Carpenter Kicks off Sleep Better Campaign
Home & Textiles Today Staff -- Home Textiles Today, June 8, 2009
With the recession in mind, The Carpenter Co. is launching its new national marketing campaign under the theme: "Sleep Better, Dream Better."
The campaign, which kicked off last week and runs through September, will promote the idea that there's a connection between a good night's sleep and the ability to achieve one's dreams. The foam pillow, pad and mattress topper manufacturer commissioned a survey of more than 1,000 U.S. consumers and found only 56% are getting at least six hours of sleep per night. Eight hours is the amount of sleep recommended by health experts.
The study also polled respondents on their aspirations. Only 36% said they have put their dreams on hold during the past six months, and 78% said their dreams can be as big as those of their parents. But 80% said it will be more difficult for the next generation to achieve its dreams.
"The bottom line — and I find this amazing — is that America is still filled with dreamers," said Dan Schecter, vp of consumer products. "But when it comes to sleep, there's a gap between what people say is important and what people actually do."
The campaign will include special promotional events featuring sleep and life-goal experts as well as new online elements at Carpenter's consumer-oriented website www.SleepBetter.org. Life coach and motivational speaker Marcia Wieder will make apperances on behalf the program as will clinical psychologist and author Michael Breus.
"The entire sleep industry should ultimately benefit from this initiative," said Schecter.

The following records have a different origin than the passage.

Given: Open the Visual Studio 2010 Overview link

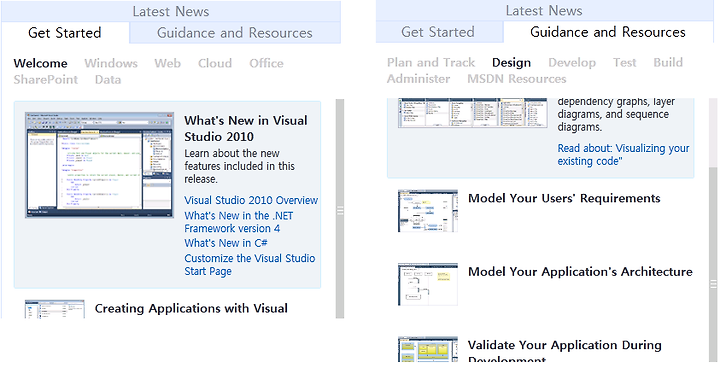Looking at the screenshot, I should pos(251,200).
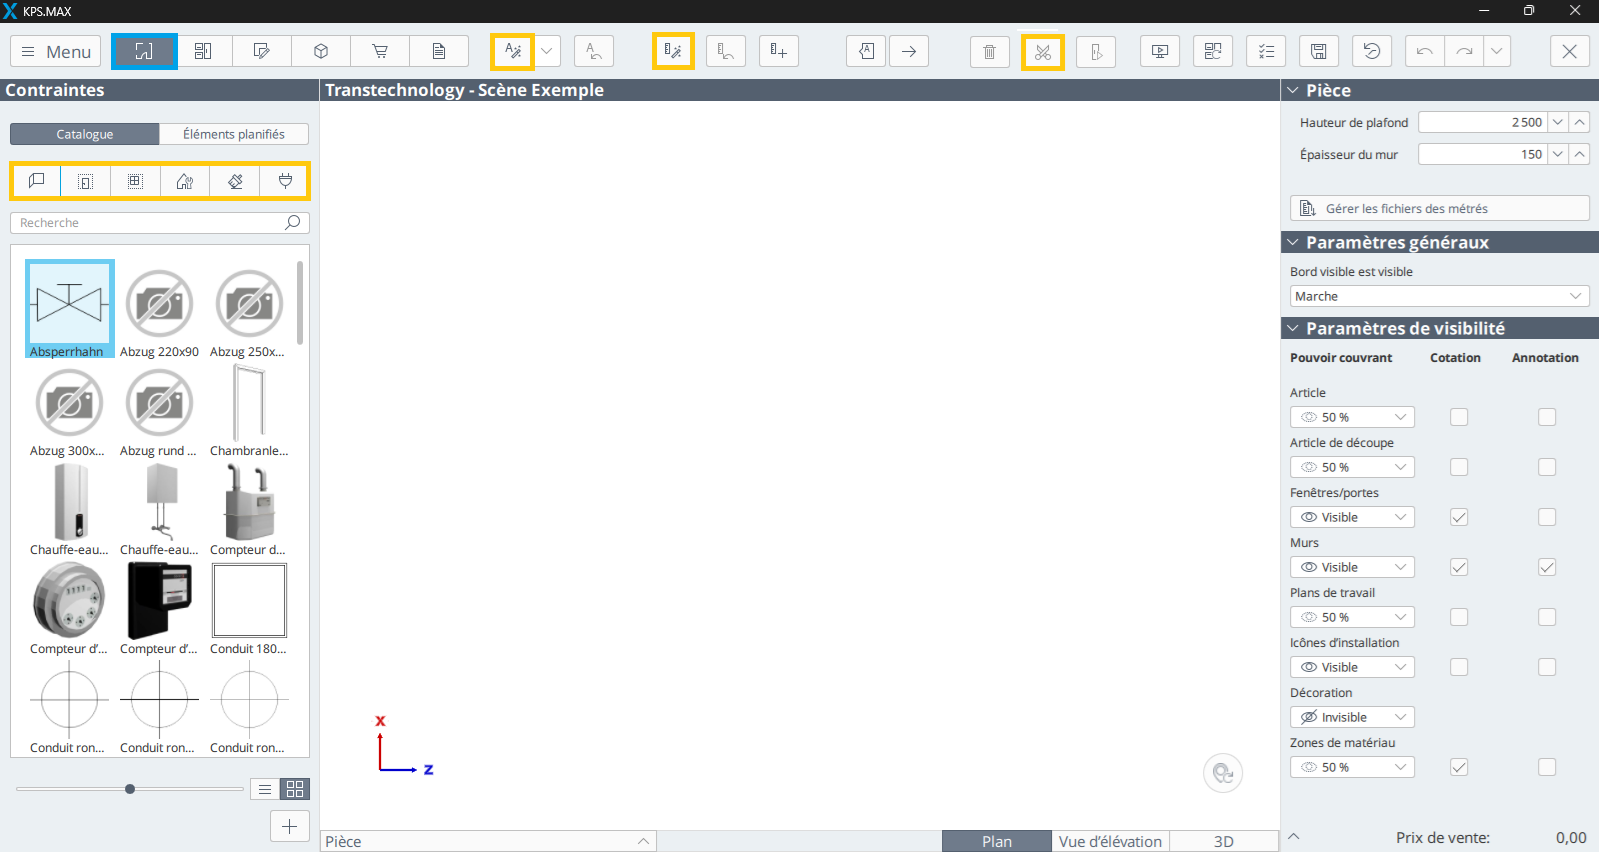
Task: Click the floppy disk save icon
Action: [x=1319, y=51]
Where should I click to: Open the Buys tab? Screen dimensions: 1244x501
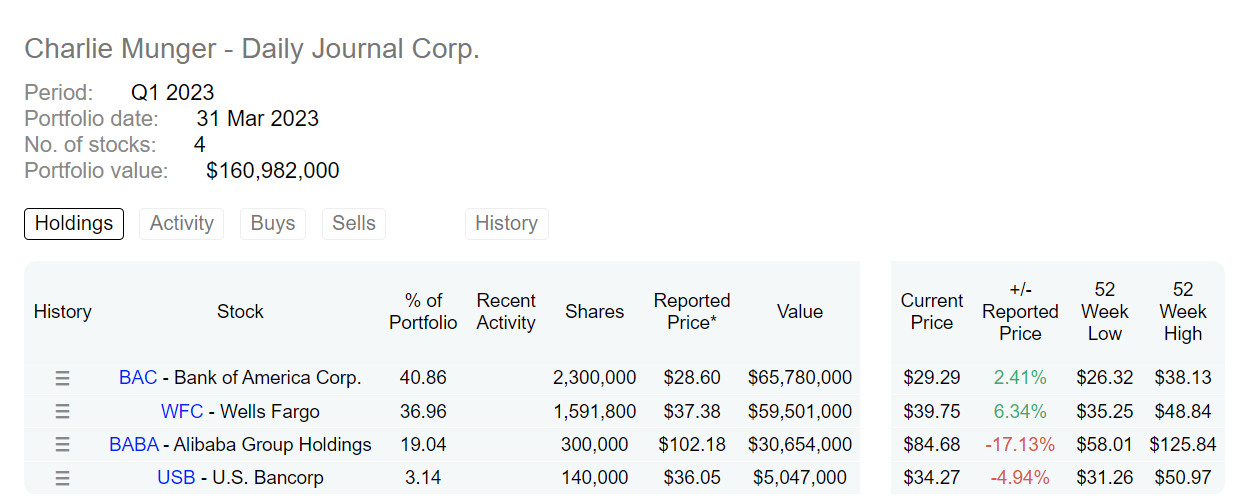[273, 223]

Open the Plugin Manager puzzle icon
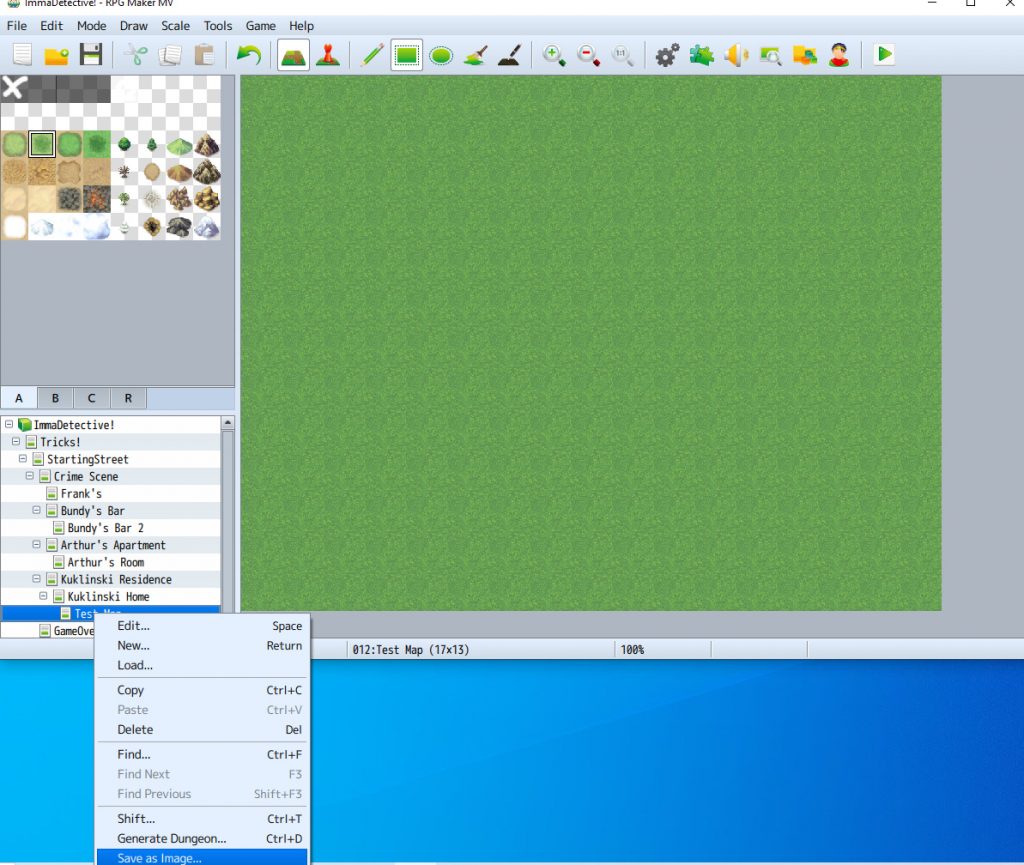coord(700,56)
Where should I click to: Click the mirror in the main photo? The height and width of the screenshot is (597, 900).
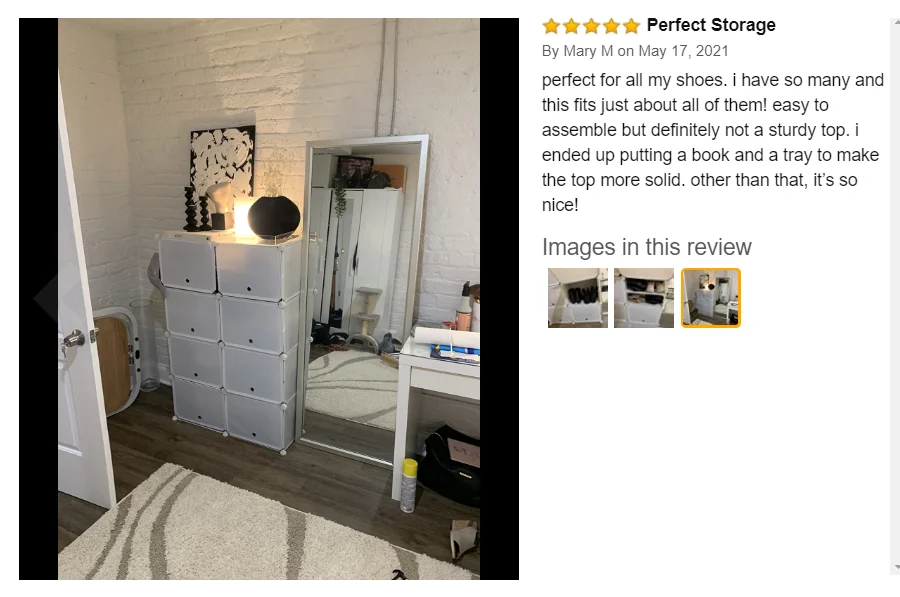[x=363, y=296]
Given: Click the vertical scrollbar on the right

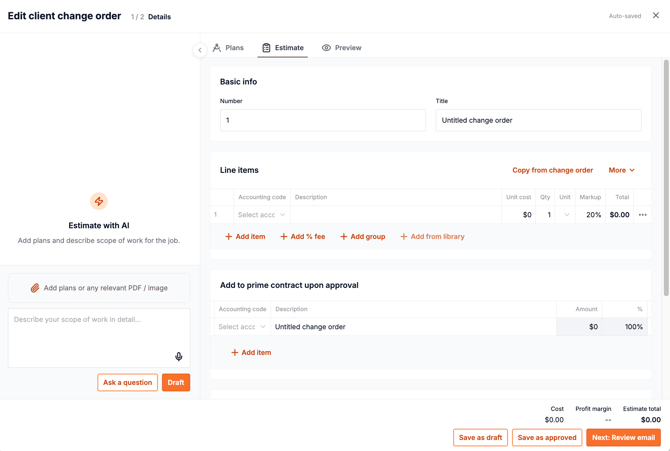Looking at the screenshot, I should point(666,180).
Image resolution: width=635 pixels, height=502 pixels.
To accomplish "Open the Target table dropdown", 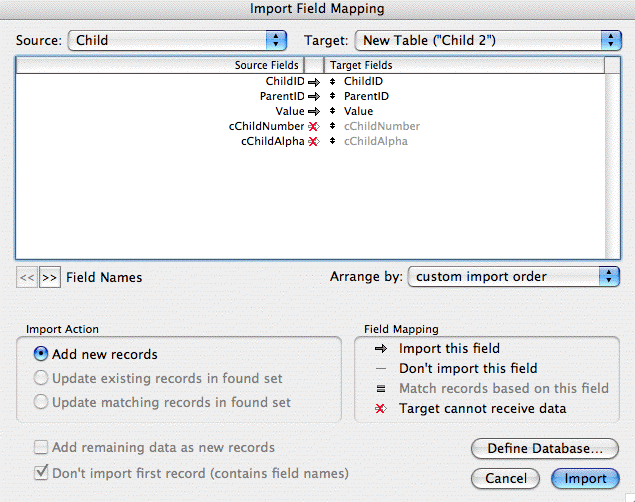I will coord(488,40).
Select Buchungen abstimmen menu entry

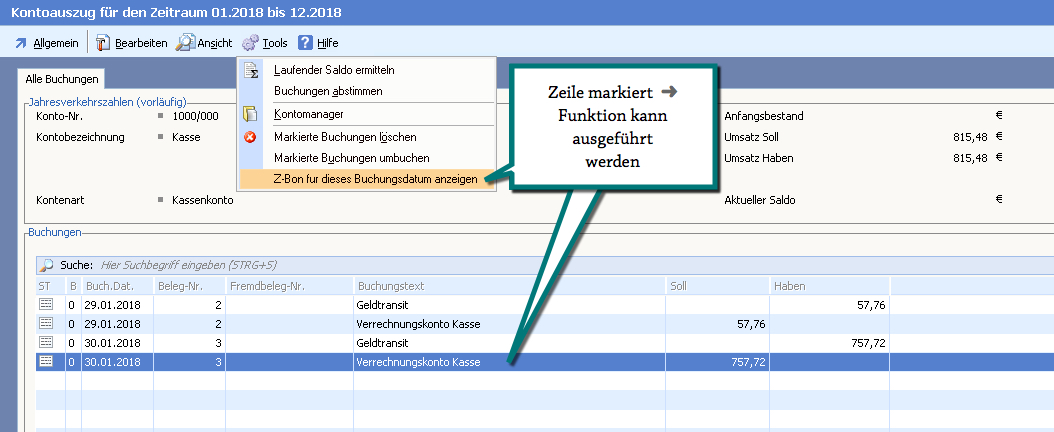click(327, 91)
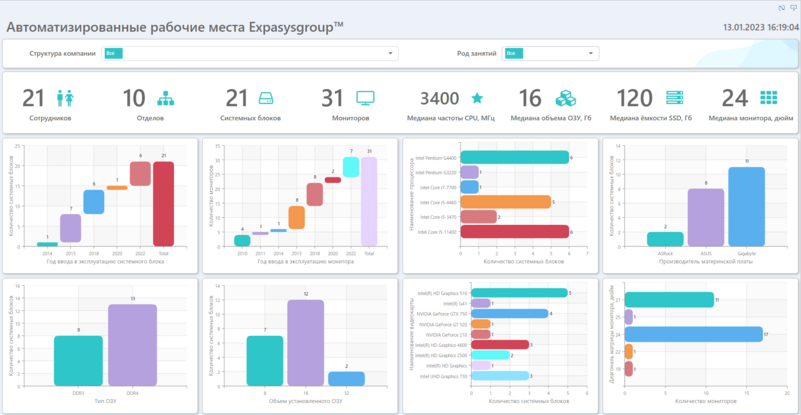Select the Gigabyte bar in motherboard chart
This screenshot has height=415, width=801.
(746, 206)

Carpenter will also introduce two new foams to aid in better sleep. Qualtex uses a proprietary chemistry to create pads that allow air to breath through the foam. DuraLife is a patented convolute that disperses body weight and is guaranteed to last for the life of the owner's house. "It will never go flat, never crack, never break," said Schecter.
The new Perfect Zone line of molded products features individual modules that move as the sleeper moves.
In nine months, Carpenter will expand its research facilities by opening its own sleep center and laboratory. "It's a huge investment," said Schecter.